> TO DO: Determine whether each statement agrees with the opinion piece on Nikki Haley, replying yes or no and quoting the deciding words from it exactly. 1. In percentage terms, Ms. Haley's crowds include more women than the crowds at Trump events. 2. Ms. Haley gave her brief interview on Saturday. 3. The persuasion group has mattered in the suburbs of Atlanta and Phoenix.

> DOCUMENT:
Opinion | Nikki Haley is Proof That Trump Is Not Invincible
In Rock Hill, S.C., last weekend, the biggest boom of a reaction came when Nikki Haley told the crowd, “Everybody’s telling me: Why don’t you just get out?” People basically responded with one long “no,” with one woman’s “Don’t give up!” sounding out above it. Ms. Haley responded instantly, “I will never give up,” and a big cheer went up.
Ms. Haley’s events last weekend in South Carolina ahead of Saturday’s Republican primary were populated with people in Gamecocks hats and Clemson sweatshirts; older blond women in quilted vests and jackets; dads in preppy eyeglasses with teen daughters; old men in Army vet baseball caps, which took me a minute to clock that they were most likely wearing because Donald Trump had mocked Ms. Haley’s husband.
These crowds tend to have — as a percentage, not in real numbers — more women and more couples, especially in their 60s and 70s, than the crowds at Trump events. And the most reliable response from any crowd Ms. Haley speaks to involves just the prospect of her quitting the race.
“The truth is like, people feel it. This is a real emotion,” she said in a brief interview on Friday. “It’s a real fear. It’s a real concern that they have with Donald Trump and Joe Biden.”
The Trump era has scrambled voting patterns across any number of groups, but there are a few voter demographics that have, arguably, mattered the most in the battleground states: Black voters of all ages; under-30 voters; white voters in rural areas; and suburban voters who often have college degrees and who are Romney-to-Biden voters, or have opted out of voting for president.
That last group — a persuasion group — has mattered in the suburbs of Atlanta and Phoenix and in Michigan and Pennsylvania. The Republican Party has had huge problems retaining or winning back those voters throughout the endless Trump era. And those are the voters who seem to like to hear a candidate say, as Ms. Haley did this week, that “we refuse to use the awesome power of big government to punish those we dislike, and we recognize that America has done more good for more people than any country in the world.”
Losing campaigns often can be either quite influential or matter as a sign of deeper problems. By continuing, even as the majority of the party can turn on them and the media portrays them as romantic or humiliated figures, candidates end up holding out and onto something that the rest of the party needs, or isolating some existential unhappiness in the body politic.

(Item position entries)
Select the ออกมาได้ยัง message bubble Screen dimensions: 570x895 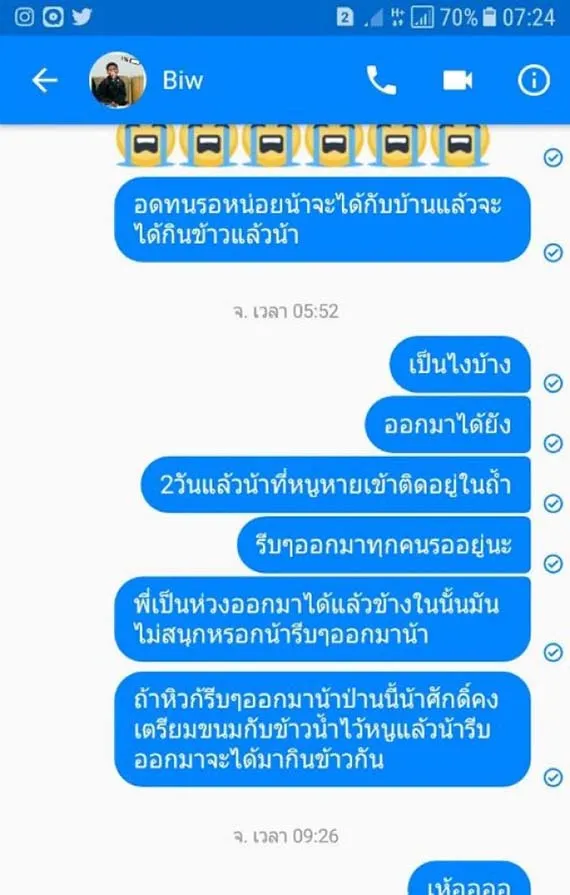[448, 425]
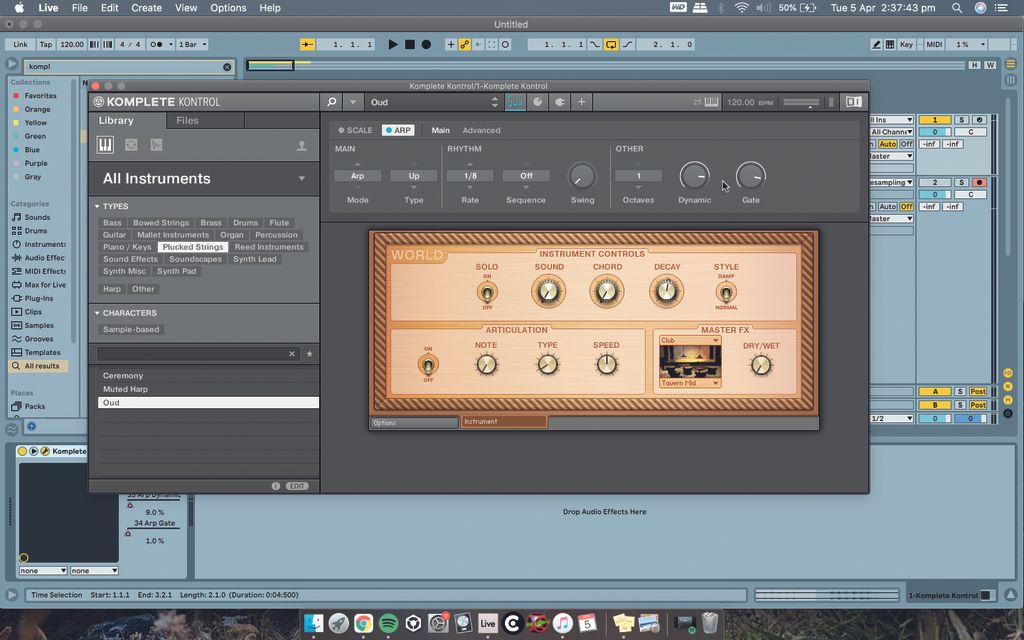Click the plus icon to add a plugin
Image resolution: width=1024 pixels, height=640 pixels.
(582, 101)
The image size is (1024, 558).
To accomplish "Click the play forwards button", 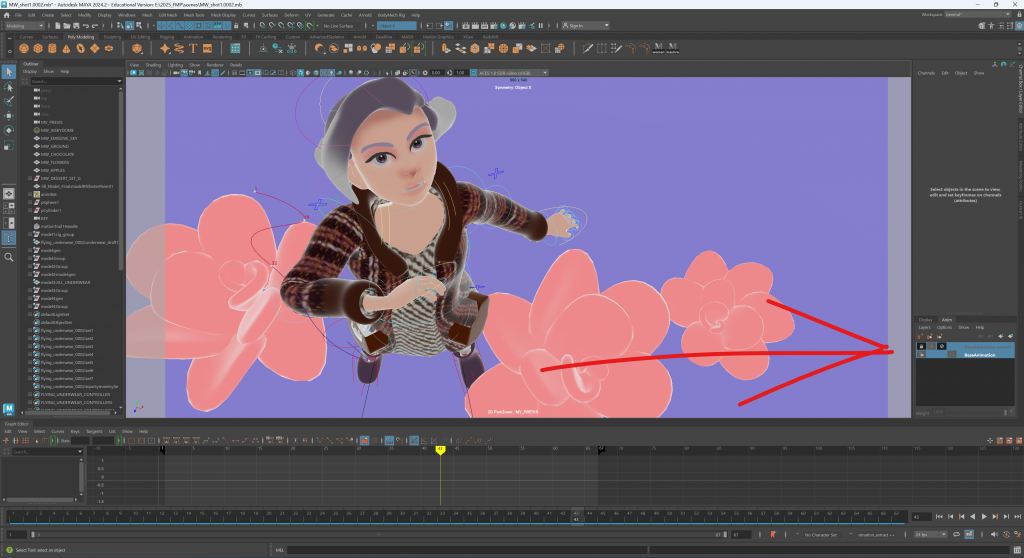I will click(x=985, y=516).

> RESPONSE TO THIS TASK:
1. Yes: "These crowds tend to have — as a percentage, not in real numbers — more women and more couples, especially in their 60s and 70s, than the crowds at Trump events."
2. No: "she said in a brief interview on Friday."
3. Yes: "That last group — a persuasion group — has mattered in the suburbs of Atlanta and Phoenix and in Michigan and Pennsylvania."